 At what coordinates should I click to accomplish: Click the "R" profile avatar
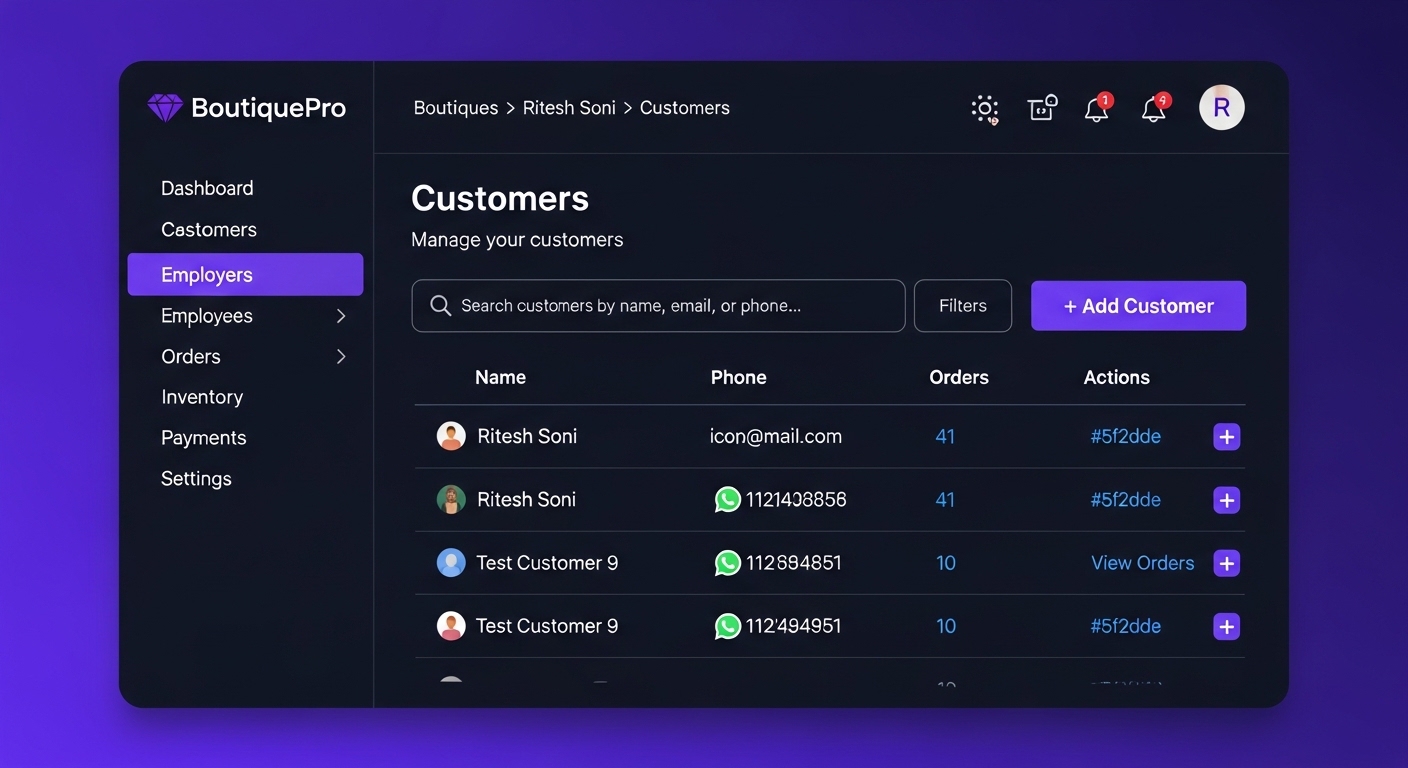[1221, 108]
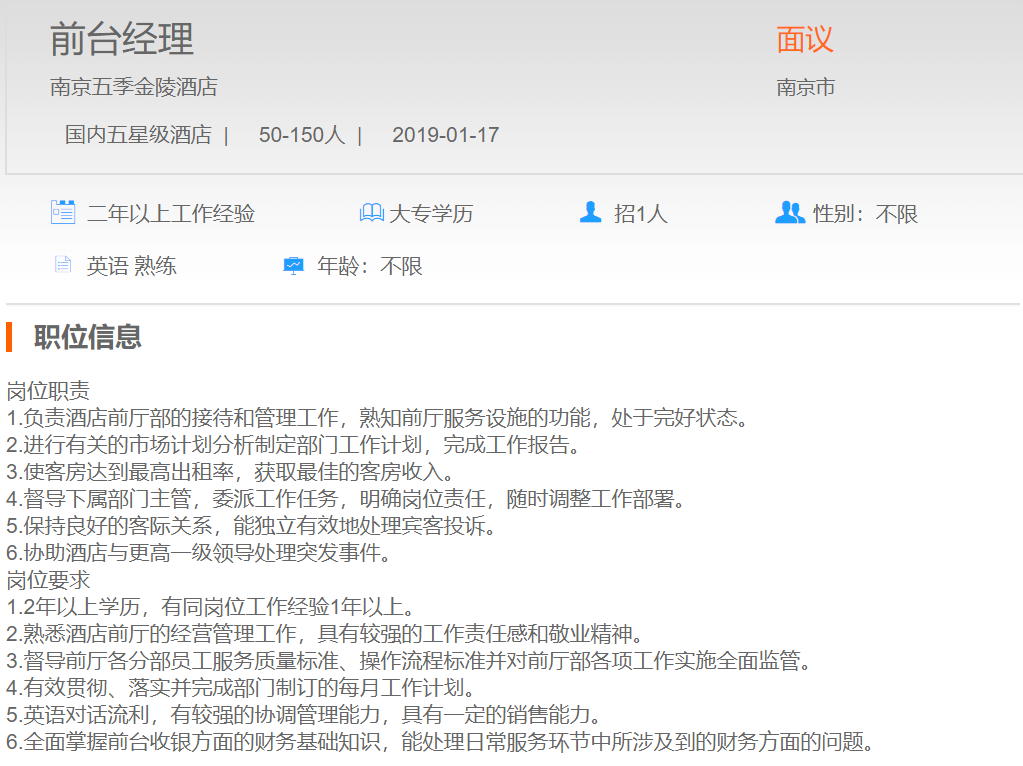Viewport: 1023px width, 766px height.
Task: Click the book icon next to 大专学历
Action: tap(371, 213)
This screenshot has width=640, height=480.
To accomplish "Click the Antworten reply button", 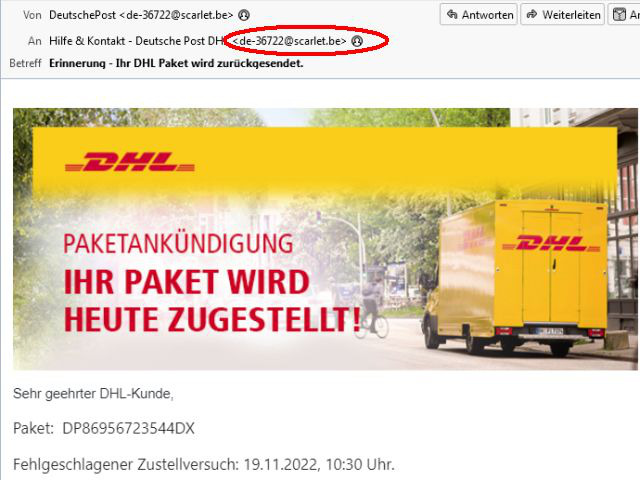I will pyautogui.click(x=478, y=15).
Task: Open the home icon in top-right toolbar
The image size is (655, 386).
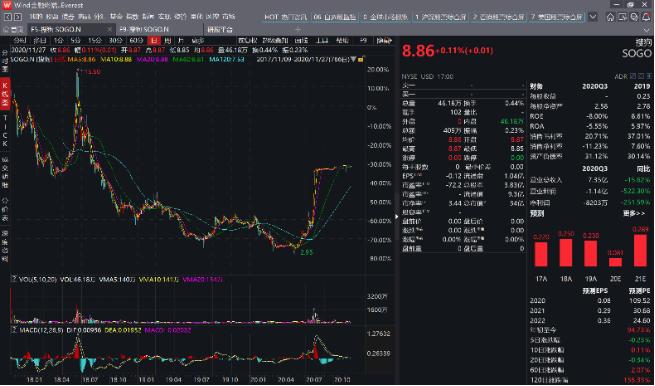Action: coord(611,17)
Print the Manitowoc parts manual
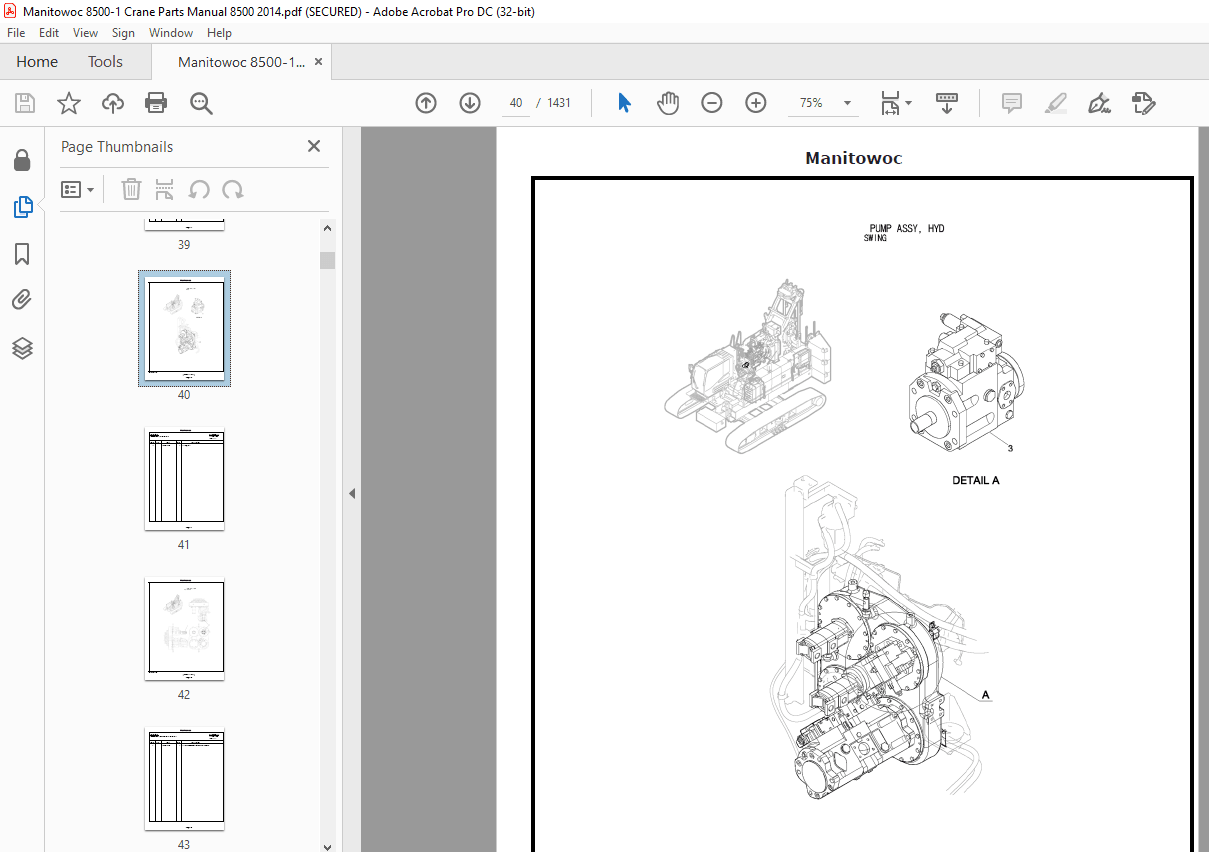The width and height of the screenshot is (1209, 852). click(x=156, y=103)
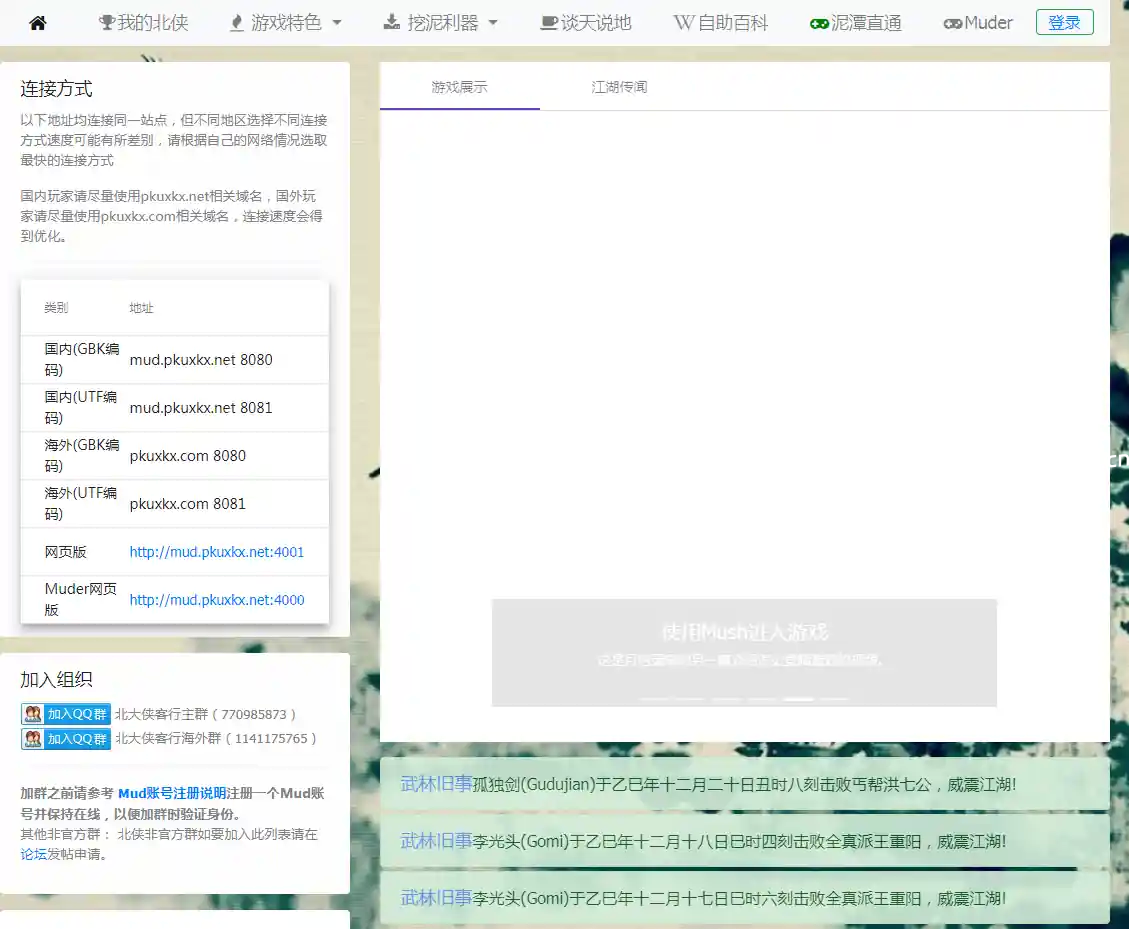
Task: Click the 使用Mush进入游戏 carousel slide
Action: coord(744,640)
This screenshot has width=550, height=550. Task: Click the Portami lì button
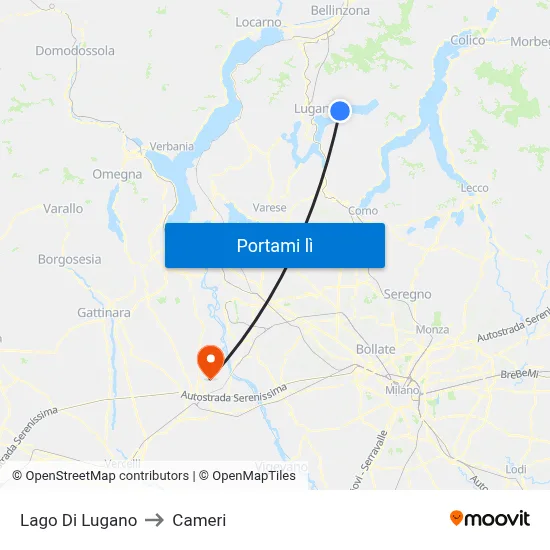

□ □ □ □

__Exercise goal__.
Check each line of the data for "This". Copy the lines where it turns up.

__Answer space__.
This screenshot has width=640, height=480.
This screenshot has width=550, height=550. Task: Click the Portami lì button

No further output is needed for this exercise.